By isolating a biological factor behind social anxiety, scientists are able to engineer more effective treatments. A recent study published in Translational Psychiatry speculates that D-cycloserine has benefited patients going through exposure therapy for SAD. D-cycloserine is an antibiotic that inhibits the enzyme kynurenine aminotransferase from turning the compound kynurenine into kynurenic acid (KYNA). This is an important step in the tryptophan-kynurenine pathway, where the amino acid tryptophan (supplied by the gut microbiome) is broken down. Scientists have observed a correlation between elevated levels of KYNA in the brain and the development of SAD and other psychological disorders. This correlation remains unexplained but poses the reduction of KYNA as a potential way to alleviate the symptoms of SAD. Some psychologists are also exploring the intake of gut-friendly foods as an option for preventing those who are genetically predisposed to SAD from developing the condition.

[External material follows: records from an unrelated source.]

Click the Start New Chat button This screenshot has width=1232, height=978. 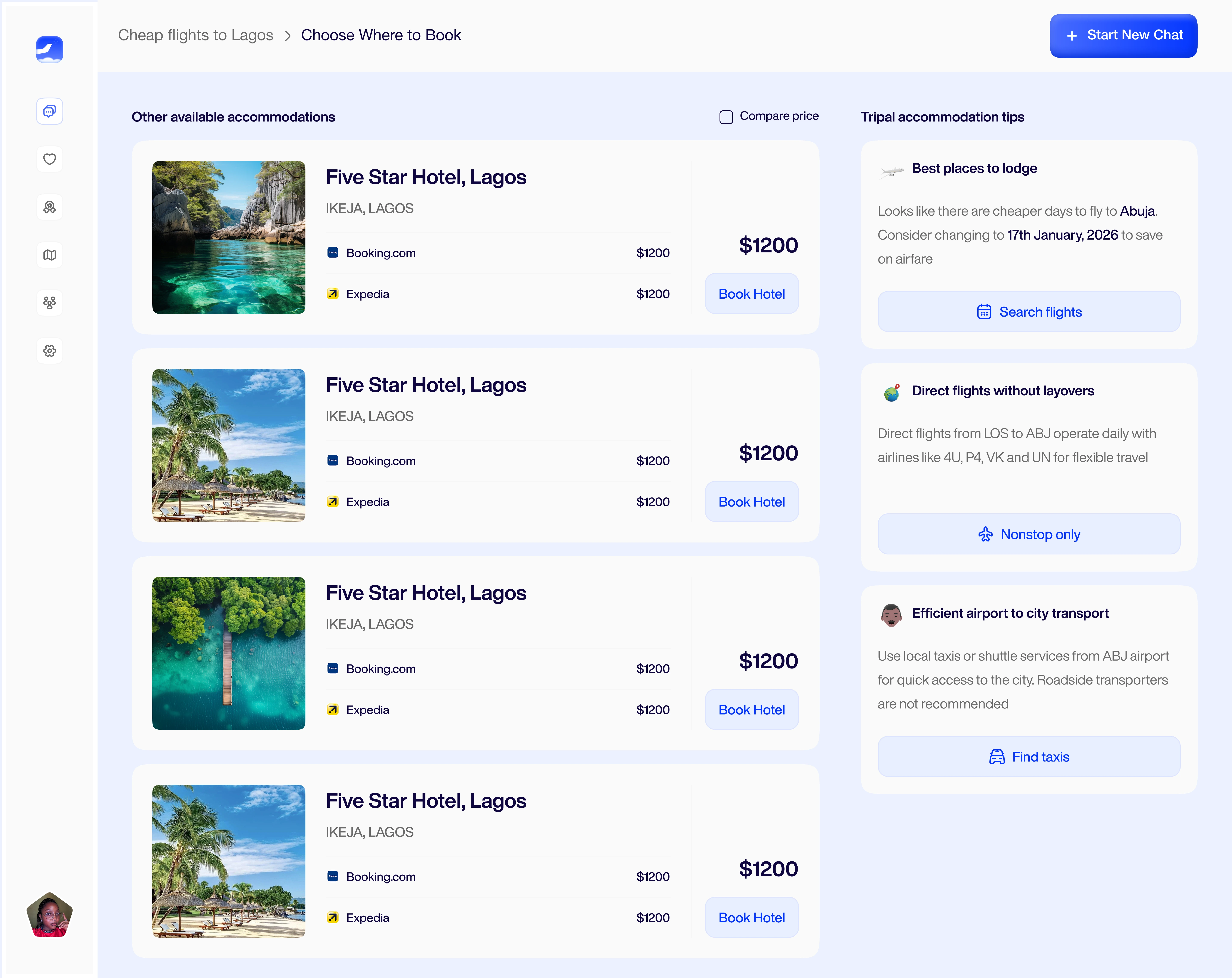coord(1123,36)
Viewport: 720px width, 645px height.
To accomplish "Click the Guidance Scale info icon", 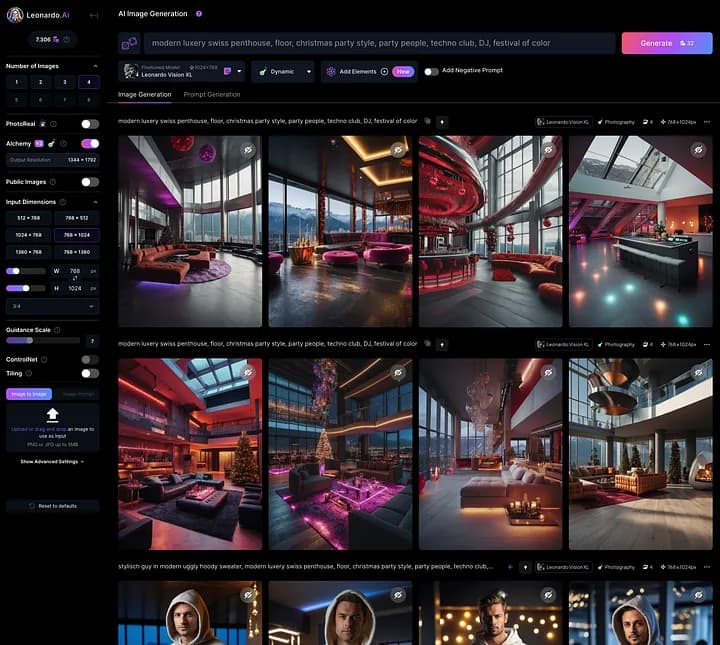I will (58, 328).

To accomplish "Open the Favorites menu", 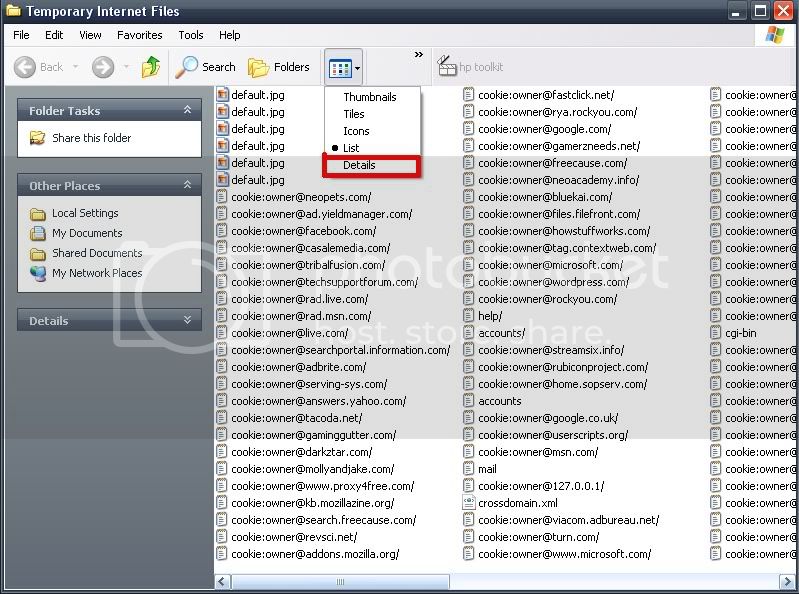I will pos(139,35).
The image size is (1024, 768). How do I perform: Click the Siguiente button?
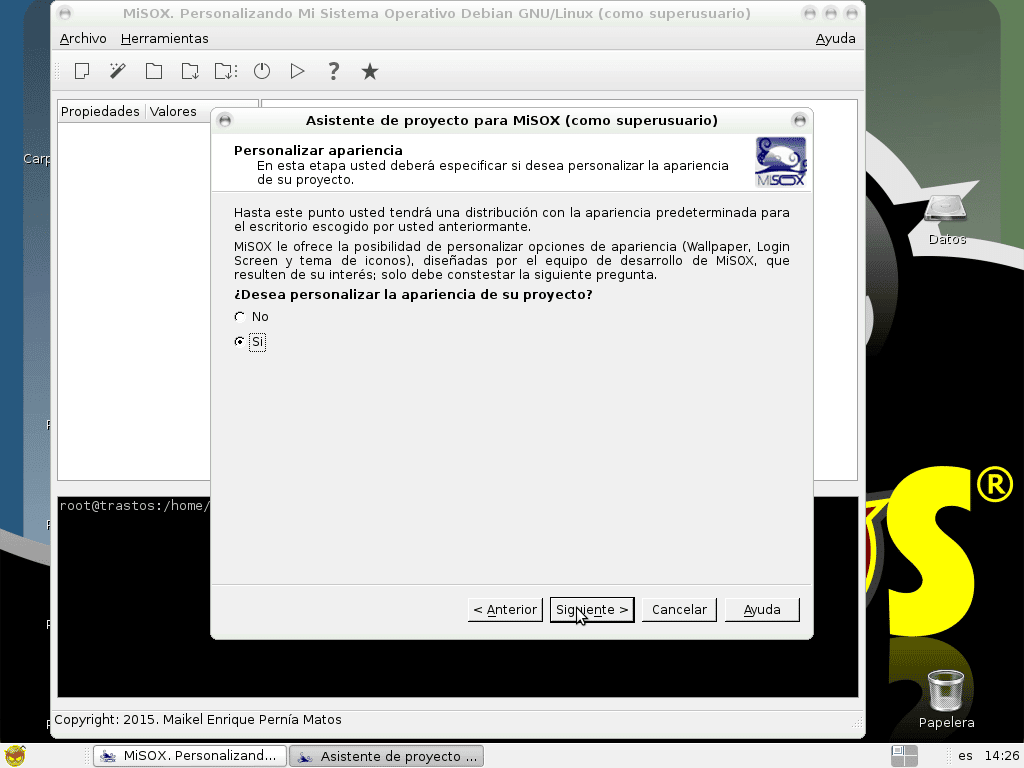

Despite being one of the most common mental health issues in this day and age, social anxiety is rarely thought of in physiological terms. While it’s true that personal circumstances and experiences affect the way patients develop SAD, the biological processes are just as important in finding a solution. The ongoing research on gut microbes and the role they play in relevant neurological pathways gives scientists and patients hope for future SAD treatment.